* **REQUIRED WORK**
Copy each line below that contains "International".

---

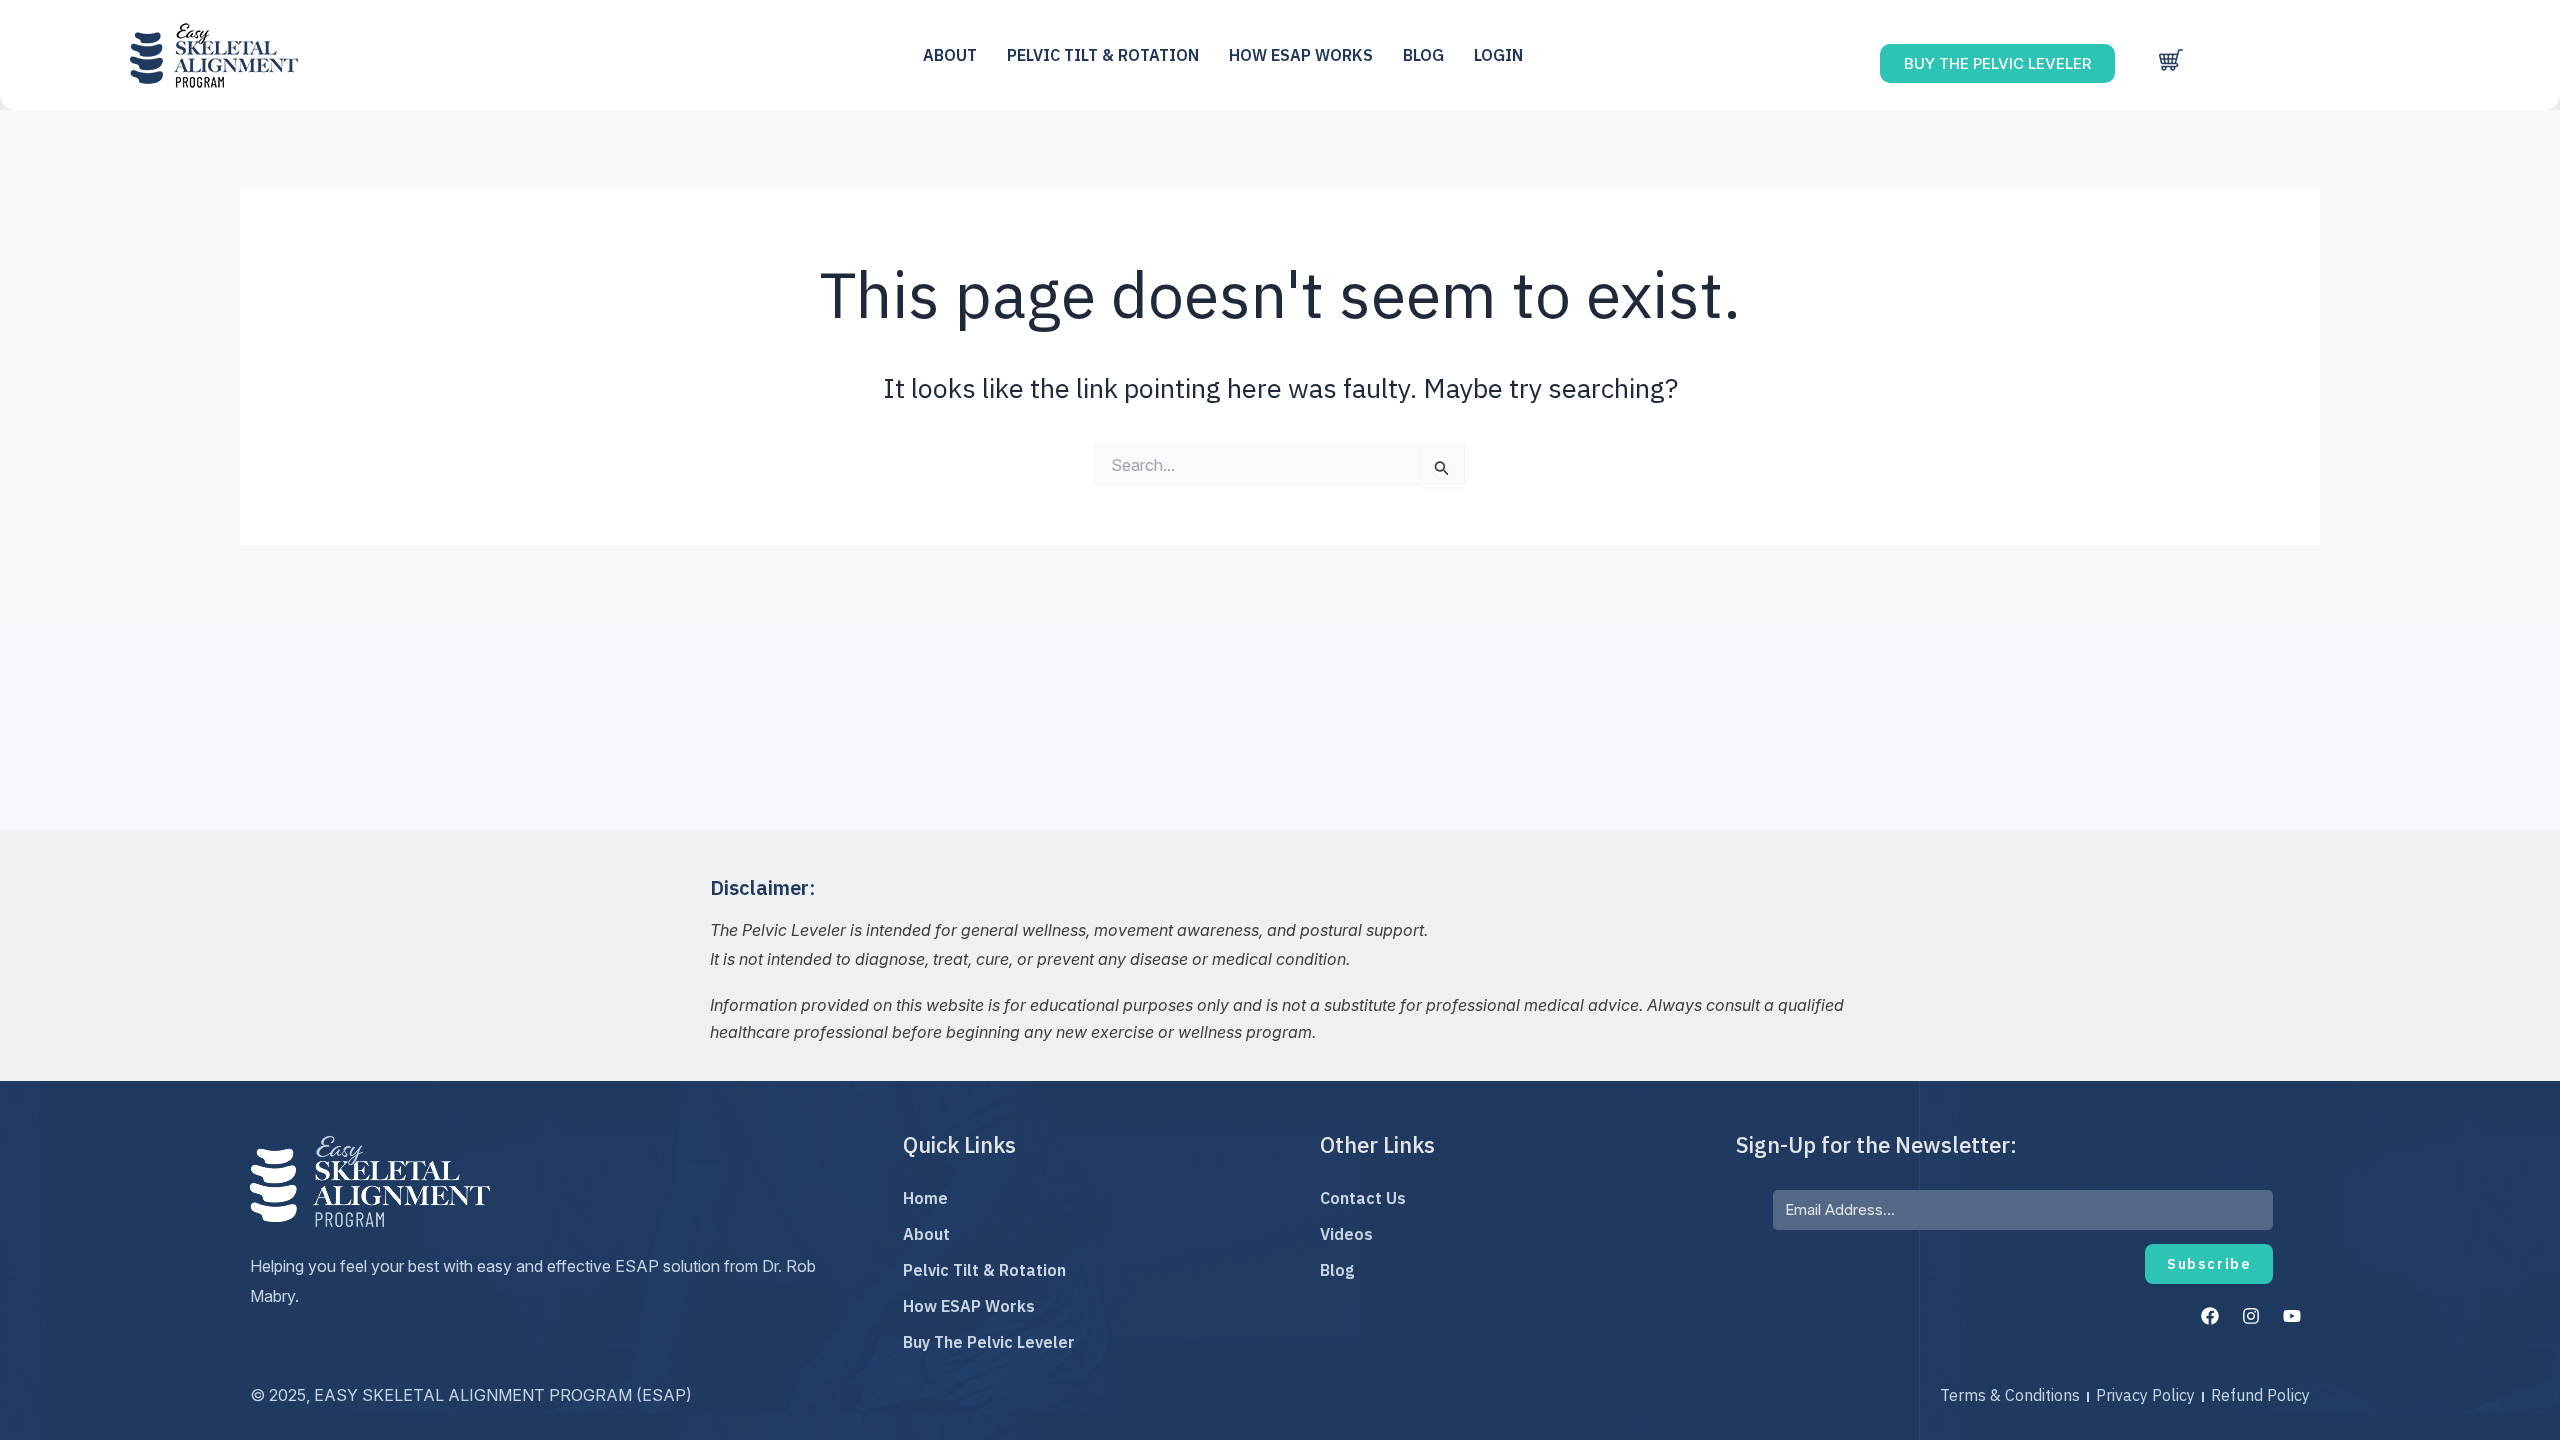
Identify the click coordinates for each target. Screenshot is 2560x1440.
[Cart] (2171, 60)
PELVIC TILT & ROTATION (1103, 55)
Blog (1423, 55)
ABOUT (950, 55)
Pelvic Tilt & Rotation (984, 1270)
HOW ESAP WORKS (1301, 55)
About (926, 1234)
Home (925, 1198)
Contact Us (1363, 1198)
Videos (1346, 1234)
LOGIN (1498, 55)
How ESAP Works (969, 1306)
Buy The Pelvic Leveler (989, 1342)
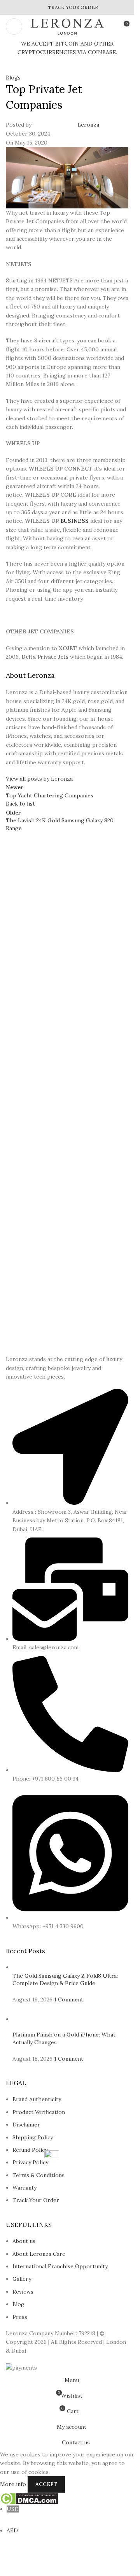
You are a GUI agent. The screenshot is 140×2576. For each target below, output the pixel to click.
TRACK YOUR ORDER (73, 7)
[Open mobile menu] (14, 26)
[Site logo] (67, 26)
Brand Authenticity (36, 2099)
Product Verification (38, 2112)
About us (23, 2241)
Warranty (24, 2187)
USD (13, 2513)
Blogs (13, 77)
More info (14, 2484)
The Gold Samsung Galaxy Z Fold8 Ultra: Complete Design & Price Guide (65, 1979)
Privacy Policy (30, 2162)
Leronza (88, 124)
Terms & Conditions (38, 2175)
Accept (46, 2484)
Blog (18, 2304)
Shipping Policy (32, 2137)
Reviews (22, 2291)
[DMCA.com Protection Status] (29, 2498)
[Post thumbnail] (66, 1967)
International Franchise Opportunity (60, 2266)
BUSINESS (74, 520)
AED (12, 2534)
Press (19, 2316)
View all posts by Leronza (39, 778)
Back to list (20, 803)
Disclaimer (26, 2124)
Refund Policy (29, 2149)
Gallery (21, 2278)
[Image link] (20, 1350)
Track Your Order (35, 2200)
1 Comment (68, 1999)
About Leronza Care (38, 2253)
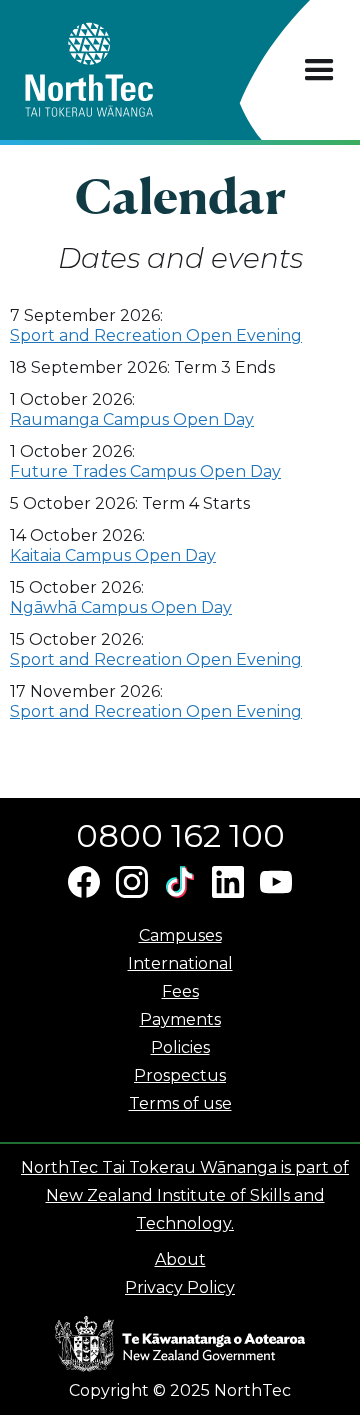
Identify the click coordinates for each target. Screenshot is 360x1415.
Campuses (180, 935)
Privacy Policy (180, 1287)
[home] (124, 70)
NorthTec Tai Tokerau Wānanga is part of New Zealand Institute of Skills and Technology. (185, 1195)
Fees (180, 991)
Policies (180, 1047)
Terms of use (180, 1103)
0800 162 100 (180, 835)
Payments (180, 1019)
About (180, 1259)
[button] (319, 70)
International (180, 963)
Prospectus (180, 1075)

---

* **SOLVED PROBLEM**
International Franchise Opportunity (60, 2266)
International (180, 963)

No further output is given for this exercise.